DALLAS (AP) - More than 1.7 million Texans in the state's 15 most populous counties voted early in the 2010 midterm elections, an increase of about 656,000 votes compared to the 2006 midterms.
The early voting figures released Monday by the Texas Secretary of State's office show nearly 21 percent of eligible voters cast their ballots early, compared to about 13 percent in 2006.
The state's 15 largest counties make up nearly two-thirds of the 13.3 million registered voters in Texas. Texas has 254 counties, though many are sparsely populated.
Early voting ended Friday in Texas. The general election is Tuesday.
Southern Methodist University political science Professor Cal Jillson said the higher turnout reflects both an increased comfort level with early voting and concern over the economy.

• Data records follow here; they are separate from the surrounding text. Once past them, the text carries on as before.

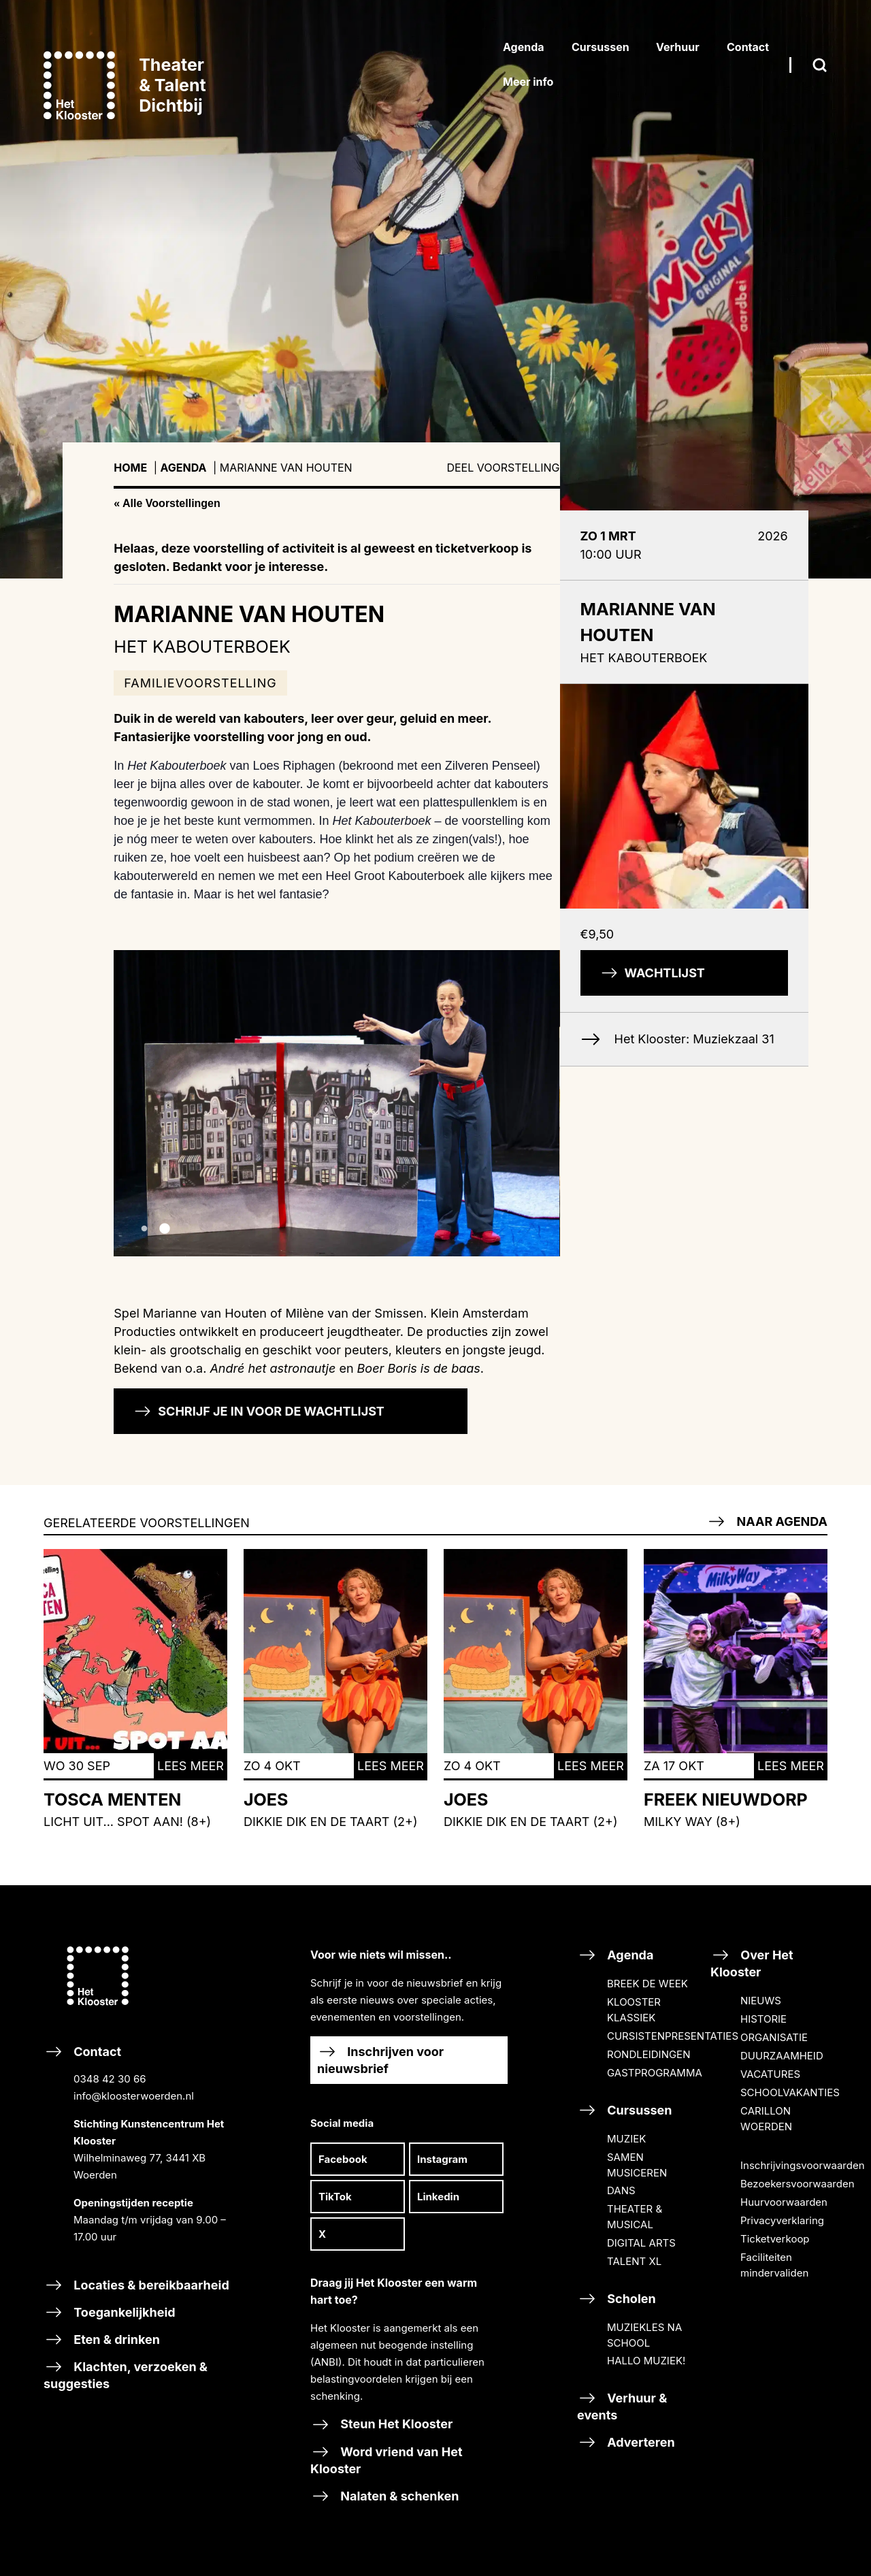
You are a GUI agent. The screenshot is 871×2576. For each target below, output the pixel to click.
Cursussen (624, 2110)
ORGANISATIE (774, 2037)
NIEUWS (760, 2000)
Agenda (184, 467)
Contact (142, 2155)
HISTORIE (763, 2018)
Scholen (616, 2299)
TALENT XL (634, 2261)
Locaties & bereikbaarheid (136, 2285)
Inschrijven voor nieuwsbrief (380, 2059)
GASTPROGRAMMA (654, 2072)
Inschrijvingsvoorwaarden (802, 2165)
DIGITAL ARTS (641, 2242)
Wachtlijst (653, 972)
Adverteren (626, 2442)
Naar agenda (766, 1521)
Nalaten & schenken (384, 2496)
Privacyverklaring (782, 2220)
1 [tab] (144, 1229)
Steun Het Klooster (381, 2424)
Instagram (442, 2159)
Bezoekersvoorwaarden (797, 2183)
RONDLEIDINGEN (648, 2054)
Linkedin (438, 2196)
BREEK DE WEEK (647, 1983)
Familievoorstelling (200, 683)
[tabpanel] (435, 289)
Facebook (342, 2159)
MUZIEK (626, 2138)
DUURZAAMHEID (781, 2055)
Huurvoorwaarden (783, 2202)
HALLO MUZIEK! (646, 2360)
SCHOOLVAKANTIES (790, 2092)
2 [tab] (164, 1229)
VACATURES (770, 2074)
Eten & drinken (102, 2339)
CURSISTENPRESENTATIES (672, 2035)
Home (130, 467)
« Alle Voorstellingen (167, 503)
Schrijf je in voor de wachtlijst (259, 1411)
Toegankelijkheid (110, 2312)
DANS (621, 2190)
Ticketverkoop (775, 2238)
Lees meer (190, 1766)
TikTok (335, 2196)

He said he expects higher turnout on Election Day as well.
Dallas County Elections Administrator Bruce Sherbet said based on early voting figures, he predicts turnout will be five to six percentage points higher than it was four years ago.
"Interest is definitely up in this election," Sherbet said. "People are fired up and want to vote in this election. Both parties are engaged."
In Galveston County, nearly 28 percent of eligible voters voted early, the highest percentage among the 15 counties. The most early votes were cast in Harris County, with nearly 445,000.
Early voting in Texas has been around since 1987. Before then, generally only people who had an acceptable excuse - such as being out of town on Election Day - could vote early, Sherbet said.
The move to 12 days of early voting hasn't succeeded in its intended effect: increasing voter turnout, Sherbet said. But it has been "wildly popular" with voters who appreciate the convenience.
"They like to have one of 12 days to go vote anywhere they want to," Sherbet said.